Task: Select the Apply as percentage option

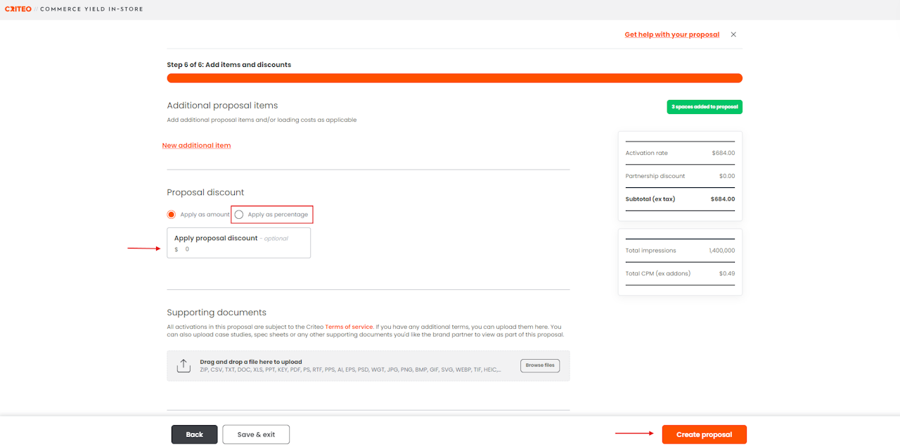Action: pyautogui.click(x=239, y=215)
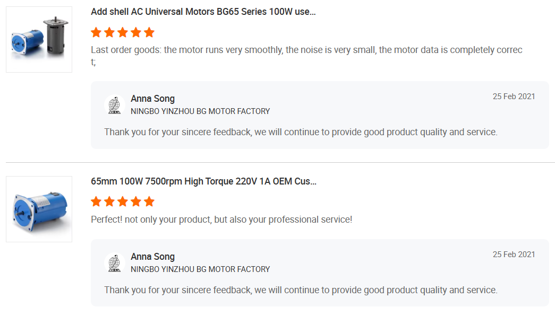Click the supplier logo icon in the first reply
This screenshot has width=555, height=316.
[x=114, y=104]
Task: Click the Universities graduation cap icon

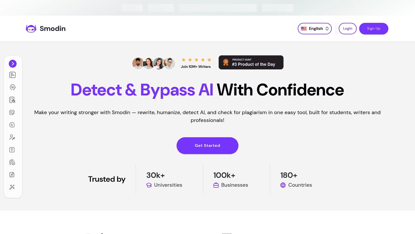Action: (149, 185)
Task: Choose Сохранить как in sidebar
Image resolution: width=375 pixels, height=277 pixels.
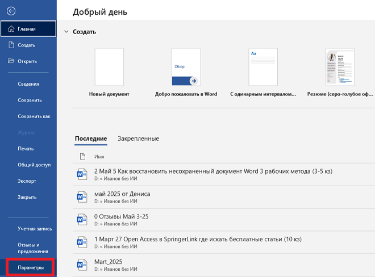Action: click(34, 116)
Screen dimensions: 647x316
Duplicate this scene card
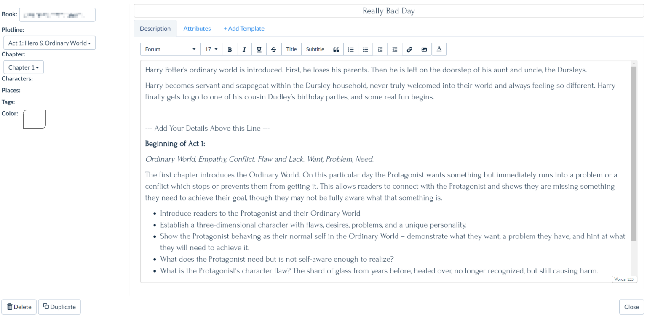pos(59,307)
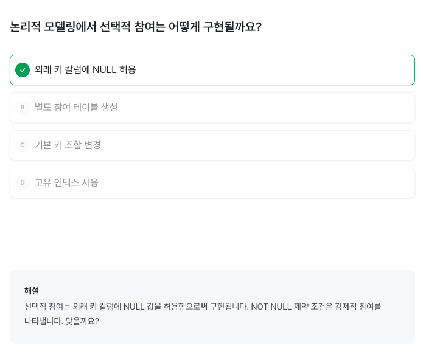Select the option "고유 인덱스 사용"

(66, 183)
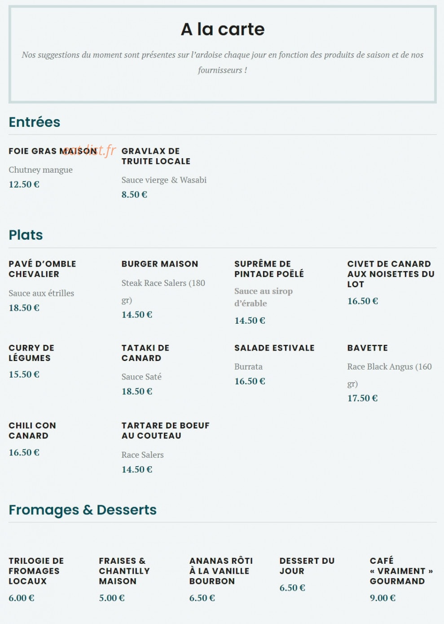Select Suprême de Pintade Poêlé
Image resolution: width=444 pixels, height=624 pixels.
click(x=269, y=269)
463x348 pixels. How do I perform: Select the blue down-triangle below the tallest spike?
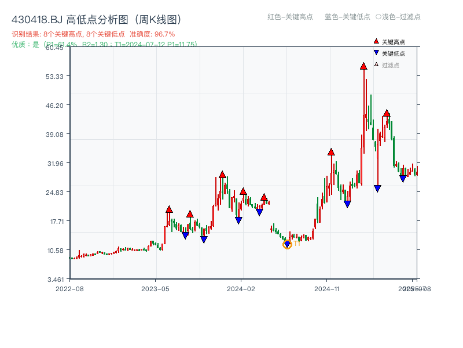point(378,187)
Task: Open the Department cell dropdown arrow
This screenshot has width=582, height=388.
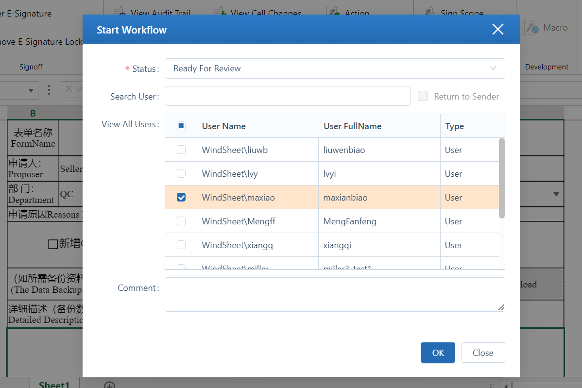Action: pos(556,194)
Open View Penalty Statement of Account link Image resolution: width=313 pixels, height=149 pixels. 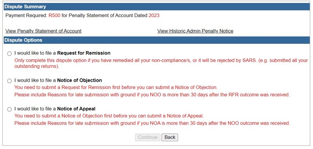click(43, 31)
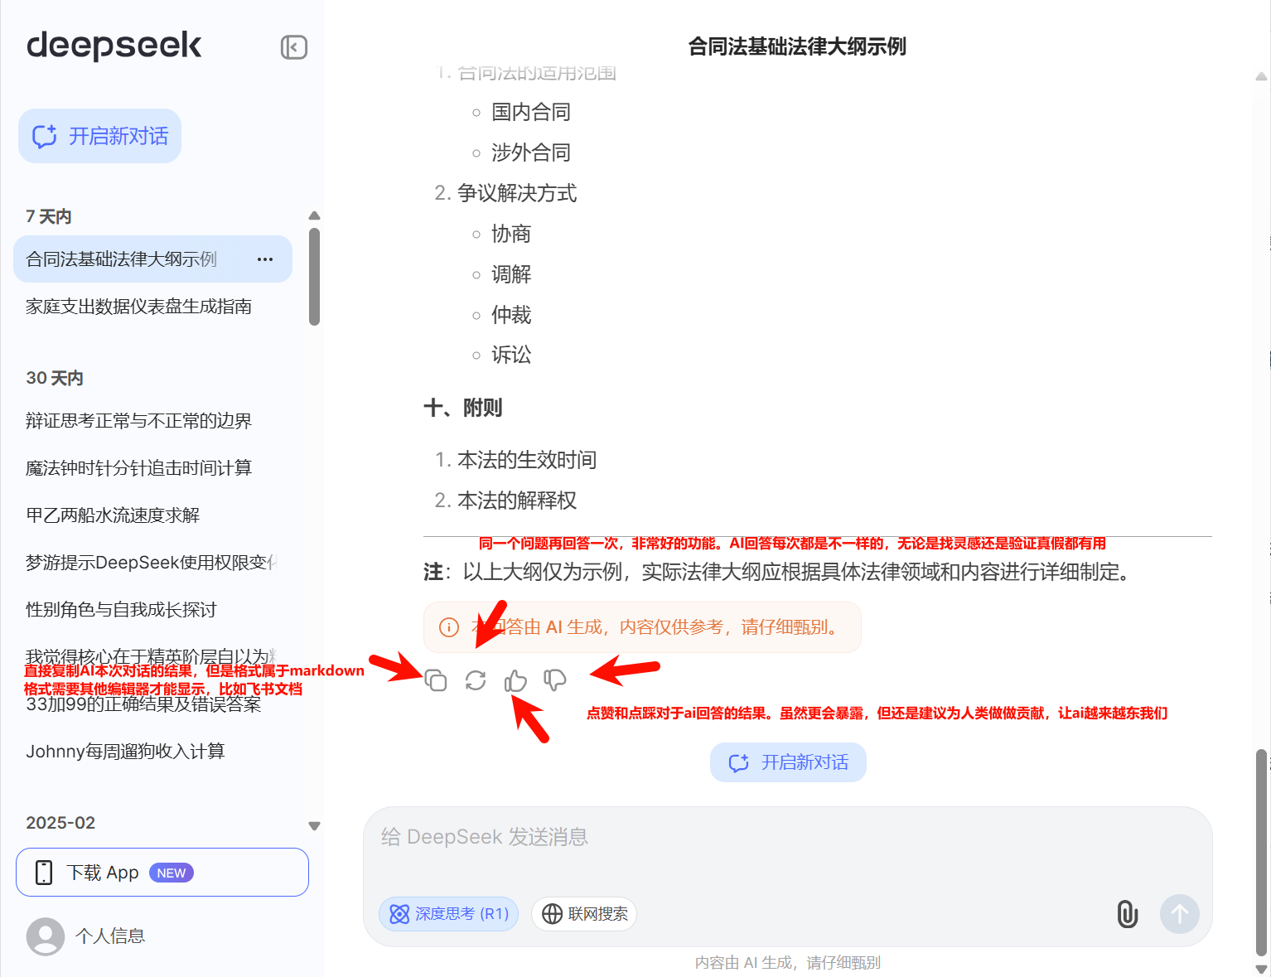This screenshot has height=977, width=1271.
Task: Open the DeepSeek logo home link
Action: pyautogui.click(x=114, y=46)
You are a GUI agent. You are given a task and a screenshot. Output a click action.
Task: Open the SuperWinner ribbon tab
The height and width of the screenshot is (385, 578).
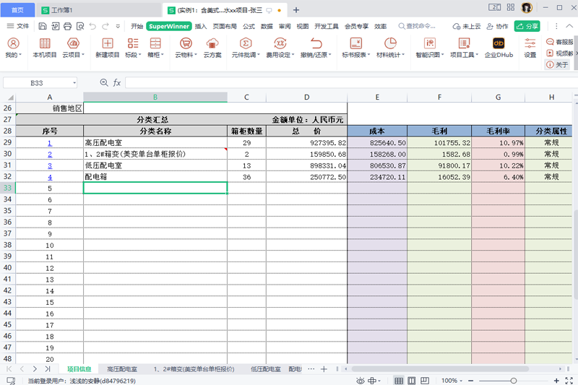[x=169, y=26]
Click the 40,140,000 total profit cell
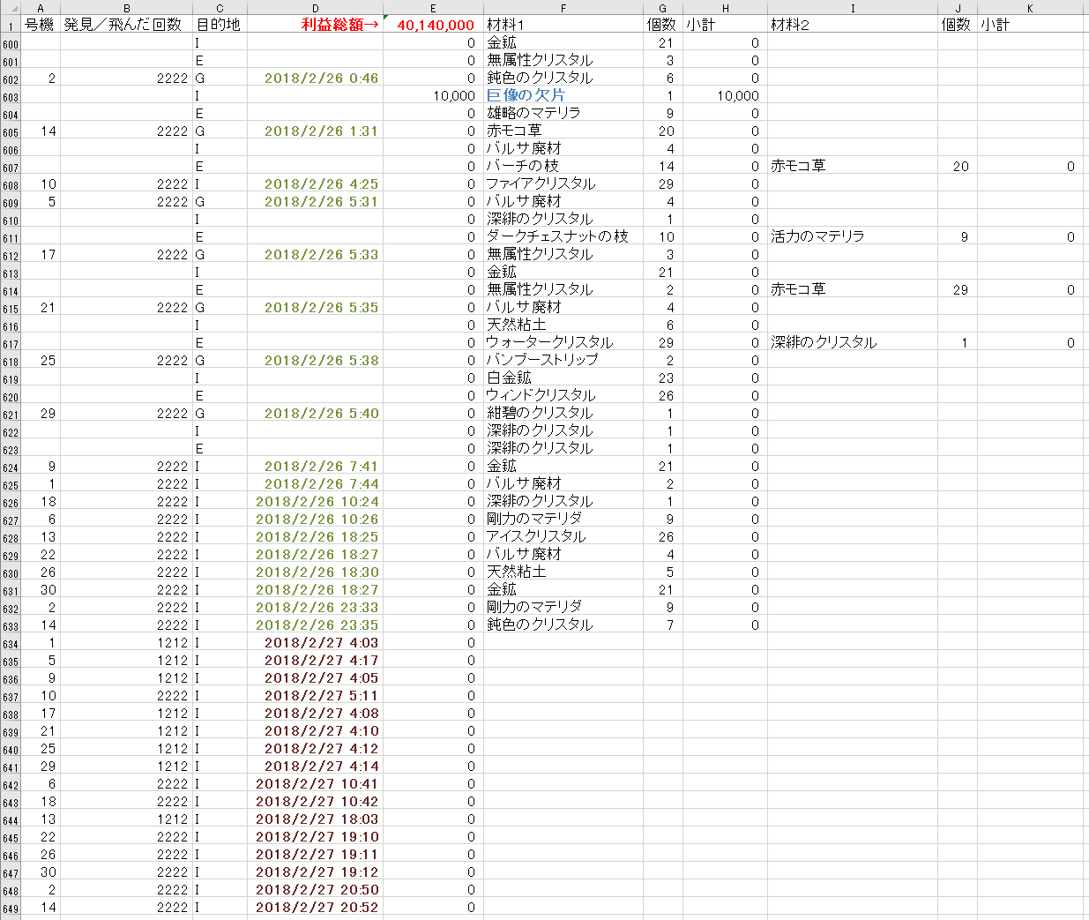Screen dimensions: 1089x920 [435, 25]
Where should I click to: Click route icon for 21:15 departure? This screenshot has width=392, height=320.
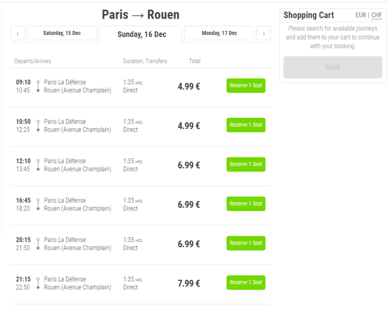tap(38, 283)
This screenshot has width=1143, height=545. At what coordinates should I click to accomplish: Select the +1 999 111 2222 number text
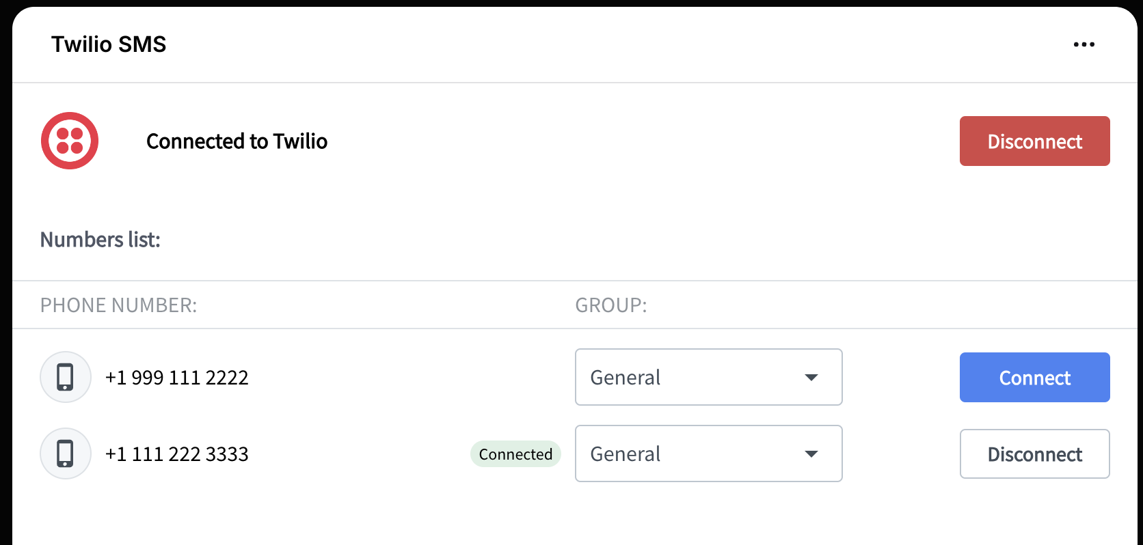coord(176,378)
+===+
Task brief: Please copy exactly the lines from the one that contains "You are a GUI" through the last line of the listing above, leaving out the pictures.

Solution:
You are a GUI agent. You are given a task and a screenshot. Output a click action.
Task: Open the SuperWinner ribbon tab
The height and width of the screenshot is (385, 578).
[x=169, y=26]
Click the 40,140,000 total profit cell
Screen dimensions: 1089x920 [435, 25]
Where should I click to: Click route icon for 21:15 departure? This screenshot has width=392, height=320.
tap(38, 283)
This screenshot has width=1143, height=545. At what coordinates should I click to accomplish: Select the +1 999 111 2222 number text
coord(176,378)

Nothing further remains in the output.